Based on these and other similar data, it is the personal feeling of the authors that contrast enhancement in conventional imaging techniques will probably not contribute in reducing adenoma miss rates (at least of experienced colonoscopists).
The latest developments and variations of endoscopic devices, as well as the aforementioned improvements of conventional colonoscopes, may indeed play an important role in CRC prophylaxis, but a major factor that will judge their actual impact is the feasibility of their implementation in clinical practice, i.e. the question “which of these devises really works?”. In fact, not all of them have yet proven their practicability. Some of them do not have working channels, which may not - currently- be a prerequisite when dealing with a capsule endoscope, but is certainly inacceptable when the devise in question is a “tube” endoscope. Others seem to have other flaws that have not allowed their production up to now. It should be stressed that of all the new devises, the colon capsule seems to be a promising tool in CRC screening, as it is a painless, minimally-invasive method, which requires no bowel insufflation or sedation and could therefore play a significant role as an alternative to standard colonoscopy. Although in the initial studies, its sensitivity in the detection of polyps and advanced adenomas is currently lower than that of conventional colonoscopy, it can be increased by improving bowel preparation, combined with careful reading of the colon capsule examination data. Also, the new, second-generation colon capsule has already shown signs indicating that the capsule is probably the most promising endoscopic devise that can serve as an alternative to classical endoscopy for CRC screening. Another issue that deserves extra caution is costs: Most of these new technologic developments are - for the time being- rather expensive. However, the cost of a device can certainly not be finalized as long as it is still under development or in the experimental phase. By the time the product comes to production, prices can change. Another issue is cost-effectiveness, i.e. a devise might be expensive now but may eventually help reduce costs, e.g. by reducing mortality and morbidity from CRC and by reduction of hospital costs, lost working days etc. Therefore, despite the fact that most of these new devices are currently rather expensive, in the long run they might prove to be cost-effective. Once more, studies - this time questioning the cost-benefit rate of these devises- will be needed.
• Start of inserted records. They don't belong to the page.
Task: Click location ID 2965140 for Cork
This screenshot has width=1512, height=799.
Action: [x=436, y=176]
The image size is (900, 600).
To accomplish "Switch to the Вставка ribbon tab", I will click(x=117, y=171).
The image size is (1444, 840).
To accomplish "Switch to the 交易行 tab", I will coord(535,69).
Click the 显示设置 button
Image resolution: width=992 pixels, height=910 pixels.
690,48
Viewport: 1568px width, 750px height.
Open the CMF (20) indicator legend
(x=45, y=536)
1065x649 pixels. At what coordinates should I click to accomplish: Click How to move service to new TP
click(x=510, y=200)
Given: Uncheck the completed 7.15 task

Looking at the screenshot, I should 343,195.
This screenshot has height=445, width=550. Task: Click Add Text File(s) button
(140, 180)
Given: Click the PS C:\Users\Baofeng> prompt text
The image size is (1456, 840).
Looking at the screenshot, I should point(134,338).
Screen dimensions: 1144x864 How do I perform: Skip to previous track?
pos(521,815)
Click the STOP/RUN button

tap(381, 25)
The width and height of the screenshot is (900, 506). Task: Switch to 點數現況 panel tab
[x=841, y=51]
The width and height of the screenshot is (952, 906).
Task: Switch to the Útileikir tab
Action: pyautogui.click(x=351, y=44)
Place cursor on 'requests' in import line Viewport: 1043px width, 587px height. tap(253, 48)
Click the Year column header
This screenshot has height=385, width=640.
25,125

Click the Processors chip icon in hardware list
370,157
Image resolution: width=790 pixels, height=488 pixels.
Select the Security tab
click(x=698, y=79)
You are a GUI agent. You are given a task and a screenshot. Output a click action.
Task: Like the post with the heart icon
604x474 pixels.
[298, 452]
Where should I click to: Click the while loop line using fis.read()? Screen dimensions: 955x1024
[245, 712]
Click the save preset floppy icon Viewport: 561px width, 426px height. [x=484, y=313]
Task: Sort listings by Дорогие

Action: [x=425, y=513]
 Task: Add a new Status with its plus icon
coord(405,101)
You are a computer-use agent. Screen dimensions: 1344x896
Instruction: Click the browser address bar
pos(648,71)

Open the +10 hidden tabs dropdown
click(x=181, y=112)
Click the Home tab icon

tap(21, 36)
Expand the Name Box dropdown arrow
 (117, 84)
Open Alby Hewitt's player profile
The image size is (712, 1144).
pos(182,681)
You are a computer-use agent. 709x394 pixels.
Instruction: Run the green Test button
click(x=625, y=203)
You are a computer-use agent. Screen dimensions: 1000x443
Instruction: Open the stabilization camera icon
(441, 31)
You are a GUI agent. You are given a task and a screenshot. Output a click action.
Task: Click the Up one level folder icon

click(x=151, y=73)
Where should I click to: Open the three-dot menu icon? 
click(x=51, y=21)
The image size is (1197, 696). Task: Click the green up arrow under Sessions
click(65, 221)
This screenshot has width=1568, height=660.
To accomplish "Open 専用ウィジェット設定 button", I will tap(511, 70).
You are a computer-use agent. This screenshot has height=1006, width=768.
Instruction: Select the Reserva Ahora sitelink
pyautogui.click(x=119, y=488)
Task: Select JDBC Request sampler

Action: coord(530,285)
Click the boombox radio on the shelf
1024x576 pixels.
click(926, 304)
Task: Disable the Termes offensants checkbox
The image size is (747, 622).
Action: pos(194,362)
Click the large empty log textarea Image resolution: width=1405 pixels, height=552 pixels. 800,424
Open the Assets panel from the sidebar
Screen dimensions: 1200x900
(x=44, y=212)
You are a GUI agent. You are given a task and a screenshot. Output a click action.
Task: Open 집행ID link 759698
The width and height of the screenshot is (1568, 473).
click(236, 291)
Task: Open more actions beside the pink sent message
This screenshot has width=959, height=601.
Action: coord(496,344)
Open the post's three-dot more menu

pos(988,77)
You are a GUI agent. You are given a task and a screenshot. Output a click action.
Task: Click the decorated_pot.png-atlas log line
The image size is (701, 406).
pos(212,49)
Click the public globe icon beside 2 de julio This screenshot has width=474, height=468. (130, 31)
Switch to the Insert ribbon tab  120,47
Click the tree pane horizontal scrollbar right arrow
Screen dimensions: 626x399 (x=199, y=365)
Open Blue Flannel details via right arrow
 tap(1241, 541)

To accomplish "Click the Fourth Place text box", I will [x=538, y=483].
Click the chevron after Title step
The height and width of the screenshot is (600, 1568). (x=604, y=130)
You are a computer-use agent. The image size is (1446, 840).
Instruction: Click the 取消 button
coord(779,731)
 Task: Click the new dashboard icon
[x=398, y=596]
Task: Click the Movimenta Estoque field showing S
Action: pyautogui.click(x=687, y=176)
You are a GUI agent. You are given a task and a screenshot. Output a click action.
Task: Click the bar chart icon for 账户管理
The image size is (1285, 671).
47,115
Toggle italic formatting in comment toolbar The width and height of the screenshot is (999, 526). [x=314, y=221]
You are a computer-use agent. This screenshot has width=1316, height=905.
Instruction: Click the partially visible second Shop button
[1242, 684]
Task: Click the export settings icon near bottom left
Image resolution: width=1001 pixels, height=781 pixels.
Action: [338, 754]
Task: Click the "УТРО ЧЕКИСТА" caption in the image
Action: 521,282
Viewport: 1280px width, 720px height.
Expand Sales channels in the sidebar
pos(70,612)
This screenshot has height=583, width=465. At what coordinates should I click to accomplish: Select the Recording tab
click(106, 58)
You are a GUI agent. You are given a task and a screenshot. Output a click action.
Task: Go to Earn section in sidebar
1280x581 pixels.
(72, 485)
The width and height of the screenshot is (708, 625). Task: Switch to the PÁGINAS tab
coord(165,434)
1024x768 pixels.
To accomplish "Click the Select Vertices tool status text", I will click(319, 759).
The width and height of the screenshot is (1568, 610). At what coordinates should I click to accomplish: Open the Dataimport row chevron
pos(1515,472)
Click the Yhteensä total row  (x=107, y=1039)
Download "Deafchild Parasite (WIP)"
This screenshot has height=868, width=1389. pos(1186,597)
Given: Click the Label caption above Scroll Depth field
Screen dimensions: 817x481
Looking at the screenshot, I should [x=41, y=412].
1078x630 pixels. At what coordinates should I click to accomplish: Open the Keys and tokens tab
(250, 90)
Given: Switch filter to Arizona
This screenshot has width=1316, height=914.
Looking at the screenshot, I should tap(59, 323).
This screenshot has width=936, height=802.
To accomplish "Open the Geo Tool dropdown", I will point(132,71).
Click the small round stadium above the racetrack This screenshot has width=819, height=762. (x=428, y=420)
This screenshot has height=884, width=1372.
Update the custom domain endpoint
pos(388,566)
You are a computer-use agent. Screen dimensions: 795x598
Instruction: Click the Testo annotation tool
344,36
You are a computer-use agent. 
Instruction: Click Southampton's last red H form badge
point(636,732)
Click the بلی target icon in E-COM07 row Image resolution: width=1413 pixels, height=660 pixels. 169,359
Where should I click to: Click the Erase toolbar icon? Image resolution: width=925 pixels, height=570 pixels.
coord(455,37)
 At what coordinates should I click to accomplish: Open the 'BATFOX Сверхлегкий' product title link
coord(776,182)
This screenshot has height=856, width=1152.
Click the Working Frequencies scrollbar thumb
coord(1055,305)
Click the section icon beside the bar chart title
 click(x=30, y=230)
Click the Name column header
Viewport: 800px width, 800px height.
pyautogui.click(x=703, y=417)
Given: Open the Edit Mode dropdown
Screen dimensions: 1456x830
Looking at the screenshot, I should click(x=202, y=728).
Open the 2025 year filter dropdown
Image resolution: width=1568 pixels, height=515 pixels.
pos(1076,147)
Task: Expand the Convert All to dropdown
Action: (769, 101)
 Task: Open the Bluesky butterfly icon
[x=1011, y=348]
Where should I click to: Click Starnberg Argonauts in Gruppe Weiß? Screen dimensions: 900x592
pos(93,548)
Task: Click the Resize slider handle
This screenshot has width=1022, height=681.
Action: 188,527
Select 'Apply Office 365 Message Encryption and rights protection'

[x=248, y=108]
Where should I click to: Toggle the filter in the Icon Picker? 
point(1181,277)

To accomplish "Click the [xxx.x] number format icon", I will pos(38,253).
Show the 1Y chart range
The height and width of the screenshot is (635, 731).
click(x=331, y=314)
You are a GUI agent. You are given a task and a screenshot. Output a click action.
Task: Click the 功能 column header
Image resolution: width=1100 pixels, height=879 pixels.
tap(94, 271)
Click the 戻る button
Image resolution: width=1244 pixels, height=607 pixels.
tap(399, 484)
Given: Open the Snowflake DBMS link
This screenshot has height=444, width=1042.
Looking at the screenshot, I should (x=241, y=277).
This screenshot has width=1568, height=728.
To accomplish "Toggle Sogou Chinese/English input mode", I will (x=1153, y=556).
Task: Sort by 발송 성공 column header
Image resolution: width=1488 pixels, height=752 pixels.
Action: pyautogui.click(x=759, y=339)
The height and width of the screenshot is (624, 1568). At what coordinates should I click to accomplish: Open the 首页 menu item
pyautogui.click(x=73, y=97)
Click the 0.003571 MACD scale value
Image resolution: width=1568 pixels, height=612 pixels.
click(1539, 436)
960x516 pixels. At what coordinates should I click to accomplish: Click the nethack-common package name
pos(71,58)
Finally, another factor that should not be underestimated is the role of the primary health provider. The latter must be well-informed on the benefits that derive from screening colonoscopy in order to encourage the public to participate in CRC screening. Thus, the primary health physician can also act as another extremely effective “tool” to increase population adherence to CRC prevention programs. It is therefore the duty of medical associations, especially gastroenterological organizations to contribute to keeping the public, as well as primary health providers, informed on the benefits of examination of the colon to prevent CRC.